*Aim of the task:* Reproduce verbatim the lines below, beginning with the line containing "economic [668, 392]" and ending with the line containing "nonprofit (715, 902)", both of these lines included.

*Given data:*
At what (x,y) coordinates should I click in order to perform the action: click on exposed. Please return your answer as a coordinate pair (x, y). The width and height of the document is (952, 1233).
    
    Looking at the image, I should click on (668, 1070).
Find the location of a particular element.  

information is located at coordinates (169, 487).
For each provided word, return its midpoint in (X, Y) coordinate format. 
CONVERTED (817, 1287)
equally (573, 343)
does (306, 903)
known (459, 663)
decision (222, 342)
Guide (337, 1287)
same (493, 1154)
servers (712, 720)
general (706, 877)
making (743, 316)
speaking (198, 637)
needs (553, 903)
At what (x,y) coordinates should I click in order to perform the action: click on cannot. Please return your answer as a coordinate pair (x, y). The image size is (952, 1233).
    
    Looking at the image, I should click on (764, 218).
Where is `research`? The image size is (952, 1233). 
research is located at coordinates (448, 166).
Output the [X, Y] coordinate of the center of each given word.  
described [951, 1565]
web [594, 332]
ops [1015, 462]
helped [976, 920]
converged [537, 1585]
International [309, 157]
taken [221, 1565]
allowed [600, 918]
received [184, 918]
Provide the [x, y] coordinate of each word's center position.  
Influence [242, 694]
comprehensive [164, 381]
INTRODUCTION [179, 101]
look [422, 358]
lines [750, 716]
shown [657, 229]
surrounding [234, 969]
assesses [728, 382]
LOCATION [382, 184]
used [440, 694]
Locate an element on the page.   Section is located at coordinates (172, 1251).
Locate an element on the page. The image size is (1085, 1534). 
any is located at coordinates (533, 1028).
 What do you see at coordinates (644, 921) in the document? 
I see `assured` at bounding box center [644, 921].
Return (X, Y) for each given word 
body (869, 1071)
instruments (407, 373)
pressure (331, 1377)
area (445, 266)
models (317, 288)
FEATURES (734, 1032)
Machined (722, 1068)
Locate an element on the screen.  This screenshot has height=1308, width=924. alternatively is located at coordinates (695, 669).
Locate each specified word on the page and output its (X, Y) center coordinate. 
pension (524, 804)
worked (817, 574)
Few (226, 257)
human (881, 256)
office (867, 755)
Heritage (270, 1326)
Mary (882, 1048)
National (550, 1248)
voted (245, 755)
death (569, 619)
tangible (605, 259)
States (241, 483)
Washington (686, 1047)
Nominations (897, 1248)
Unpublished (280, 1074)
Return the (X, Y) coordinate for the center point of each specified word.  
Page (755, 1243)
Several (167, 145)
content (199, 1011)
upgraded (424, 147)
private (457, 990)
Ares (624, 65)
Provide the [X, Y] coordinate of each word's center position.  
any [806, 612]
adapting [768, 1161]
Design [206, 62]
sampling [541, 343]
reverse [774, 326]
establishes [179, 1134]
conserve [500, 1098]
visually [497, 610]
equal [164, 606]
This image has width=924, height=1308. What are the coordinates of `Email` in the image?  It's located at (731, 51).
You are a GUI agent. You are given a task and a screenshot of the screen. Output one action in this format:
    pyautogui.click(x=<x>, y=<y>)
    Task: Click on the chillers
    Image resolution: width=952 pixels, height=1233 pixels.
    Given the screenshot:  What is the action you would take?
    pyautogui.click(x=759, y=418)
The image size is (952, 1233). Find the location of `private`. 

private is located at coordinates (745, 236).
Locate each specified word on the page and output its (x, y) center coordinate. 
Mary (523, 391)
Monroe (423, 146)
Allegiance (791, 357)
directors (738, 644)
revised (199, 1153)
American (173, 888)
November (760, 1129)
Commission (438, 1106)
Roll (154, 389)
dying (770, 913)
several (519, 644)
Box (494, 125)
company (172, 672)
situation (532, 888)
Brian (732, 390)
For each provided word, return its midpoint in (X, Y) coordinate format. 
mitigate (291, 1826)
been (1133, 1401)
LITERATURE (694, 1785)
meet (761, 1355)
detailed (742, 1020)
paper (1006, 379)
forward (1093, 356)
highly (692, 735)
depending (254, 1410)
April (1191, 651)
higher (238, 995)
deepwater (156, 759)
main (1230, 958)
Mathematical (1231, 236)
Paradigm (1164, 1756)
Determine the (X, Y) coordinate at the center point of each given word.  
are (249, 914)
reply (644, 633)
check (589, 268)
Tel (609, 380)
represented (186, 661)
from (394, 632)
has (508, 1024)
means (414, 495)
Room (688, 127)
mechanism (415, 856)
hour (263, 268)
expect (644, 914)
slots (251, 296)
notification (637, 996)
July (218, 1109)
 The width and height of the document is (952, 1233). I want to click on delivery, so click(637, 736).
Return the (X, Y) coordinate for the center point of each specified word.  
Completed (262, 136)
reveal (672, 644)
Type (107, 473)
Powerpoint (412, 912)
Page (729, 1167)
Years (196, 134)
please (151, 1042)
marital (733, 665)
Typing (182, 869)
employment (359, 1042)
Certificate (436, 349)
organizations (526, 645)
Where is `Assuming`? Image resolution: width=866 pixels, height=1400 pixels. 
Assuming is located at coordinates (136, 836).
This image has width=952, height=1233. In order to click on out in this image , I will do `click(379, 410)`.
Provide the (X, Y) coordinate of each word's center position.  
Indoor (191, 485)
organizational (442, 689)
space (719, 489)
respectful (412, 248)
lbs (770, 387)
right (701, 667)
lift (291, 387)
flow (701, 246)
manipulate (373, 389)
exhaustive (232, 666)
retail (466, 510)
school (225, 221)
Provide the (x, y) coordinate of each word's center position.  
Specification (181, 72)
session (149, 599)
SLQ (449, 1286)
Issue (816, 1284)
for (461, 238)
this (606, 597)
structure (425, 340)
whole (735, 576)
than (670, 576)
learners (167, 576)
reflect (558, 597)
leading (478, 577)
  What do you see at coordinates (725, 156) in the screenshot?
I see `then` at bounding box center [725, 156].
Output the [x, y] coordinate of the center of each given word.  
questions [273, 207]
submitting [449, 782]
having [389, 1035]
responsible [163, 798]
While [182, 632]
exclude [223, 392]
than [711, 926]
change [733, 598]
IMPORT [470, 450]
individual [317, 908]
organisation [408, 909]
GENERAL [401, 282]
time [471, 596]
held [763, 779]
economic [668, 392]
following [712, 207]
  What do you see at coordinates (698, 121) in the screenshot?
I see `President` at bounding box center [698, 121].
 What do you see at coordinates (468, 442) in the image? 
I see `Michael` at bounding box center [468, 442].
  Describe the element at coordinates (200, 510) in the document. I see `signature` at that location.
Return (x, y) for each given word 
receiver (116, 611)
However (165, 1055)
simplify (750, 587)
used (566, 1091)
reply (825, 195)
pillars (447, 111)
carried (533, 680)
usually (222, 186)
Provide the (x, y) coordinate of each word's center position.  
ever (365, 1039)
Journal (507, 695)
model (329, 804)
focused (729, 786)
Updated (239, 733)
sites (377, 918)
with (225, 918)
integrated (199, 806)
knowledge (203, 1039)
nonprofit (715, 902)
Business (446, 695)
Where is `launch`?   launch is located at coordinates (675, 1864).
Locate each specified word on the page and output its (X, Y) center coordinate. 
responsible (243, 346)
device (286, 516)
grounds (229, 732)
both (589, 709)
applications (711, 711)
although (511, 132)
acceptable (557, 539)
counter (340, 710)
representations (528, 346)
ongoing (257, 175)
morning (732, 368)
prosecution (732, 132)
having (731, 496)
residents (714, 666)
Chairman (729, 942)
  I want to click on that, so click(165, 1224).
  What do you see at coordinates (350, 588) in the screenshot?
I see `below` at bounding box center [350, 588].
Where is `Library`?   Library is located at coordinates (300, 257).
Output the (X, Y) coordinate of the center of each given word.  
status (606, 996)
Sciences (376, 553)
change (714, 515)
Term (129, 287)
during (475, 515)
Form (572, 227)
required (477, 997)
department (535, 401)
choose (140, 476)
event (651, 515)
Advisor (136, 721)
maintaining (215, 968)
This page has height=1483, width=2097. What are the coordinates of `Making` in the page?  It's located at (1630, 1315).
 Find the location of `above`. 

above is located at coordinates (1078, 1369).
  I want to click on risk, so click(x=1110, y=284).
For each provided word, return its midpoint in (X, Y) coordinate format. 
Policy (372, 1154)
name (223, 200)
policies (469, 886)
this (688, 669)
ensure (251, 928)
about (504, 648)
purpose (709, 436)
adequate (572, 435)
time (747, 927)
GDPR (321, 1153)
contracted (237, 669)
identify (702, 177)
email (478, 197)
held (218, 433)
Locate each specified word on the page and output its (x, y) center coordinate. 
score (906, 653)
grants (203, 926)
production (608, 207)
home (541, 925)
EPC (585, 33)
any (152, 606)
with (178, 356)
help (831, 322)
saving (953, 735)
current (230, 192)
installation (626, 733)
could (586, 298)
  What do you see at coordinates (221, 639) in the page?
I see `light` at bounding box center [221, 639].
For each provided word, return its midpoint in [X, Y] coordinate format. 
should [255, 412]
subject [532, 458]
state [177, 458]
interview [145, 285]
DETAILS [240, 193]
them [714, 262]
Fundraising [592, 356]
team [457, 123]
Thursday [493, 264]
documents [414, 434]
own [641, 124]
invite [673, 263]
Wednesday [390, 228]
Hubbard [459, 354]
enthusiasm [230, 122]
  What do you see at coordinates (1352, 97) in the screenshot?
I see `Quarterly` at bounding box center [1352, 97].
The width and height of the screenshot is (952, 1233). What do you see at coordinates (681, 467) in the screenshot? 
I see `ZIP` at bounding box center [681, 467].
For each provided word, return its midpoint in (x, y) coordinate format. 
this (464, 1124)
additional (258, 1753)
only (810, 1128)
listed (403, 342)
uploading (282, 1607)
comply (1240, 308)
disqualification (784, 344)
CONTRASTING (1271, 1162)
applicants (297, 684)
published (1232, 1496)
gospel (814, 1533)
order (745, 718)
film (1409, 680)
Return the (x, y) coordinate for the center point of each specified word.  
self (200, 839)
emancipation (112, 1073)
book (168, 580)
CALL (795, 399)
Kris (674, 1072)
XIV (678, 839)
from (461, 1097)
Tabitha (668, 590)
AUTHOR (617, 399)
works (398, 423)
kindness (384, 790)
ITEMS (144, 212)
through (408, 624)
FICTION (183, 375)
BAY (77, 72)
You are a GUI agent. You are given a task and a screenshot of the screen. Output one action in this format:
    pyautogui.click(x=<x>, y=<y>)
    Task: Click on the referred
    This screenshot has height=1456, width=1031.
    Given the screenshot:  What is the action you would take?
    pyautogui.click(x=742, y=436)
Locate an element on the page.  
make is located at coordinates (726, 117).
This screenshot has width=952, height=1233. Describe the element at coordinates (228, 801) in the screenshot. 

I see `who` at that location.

*Output of the exercise:*
economic [668, 392]
following [712, 207]
  What do you see at coordinates (698, 121) in the screenshot?
I see `President` at bounding box center [698, 121].
 What do you see at coordinates (468, 442) in the image? 
I see `Michael` at bounding box center [468, 442].
  Describe the element at coordinates (200, 510) in the document. I see `signature` at that location.
Return (x, y) for each given word 
receiver (116, 611)
However (165, 1055)
simplify (750, 587)
used (566, 1091)
reply (825, 195)
pillars (447, 111)
carried (533, 680)
usually (222, 186)
Provide the (x, y) coordinate of each word's center position.  
ever (365, 1039)
Journal (507, 695)
model (329, 804)
focused (729, 786)
Updated (239, 733)
sites (377, 918)
with (225, 918)
integrated (199, 806)
knowledge (203, 1039)
nonprofit (715, 902)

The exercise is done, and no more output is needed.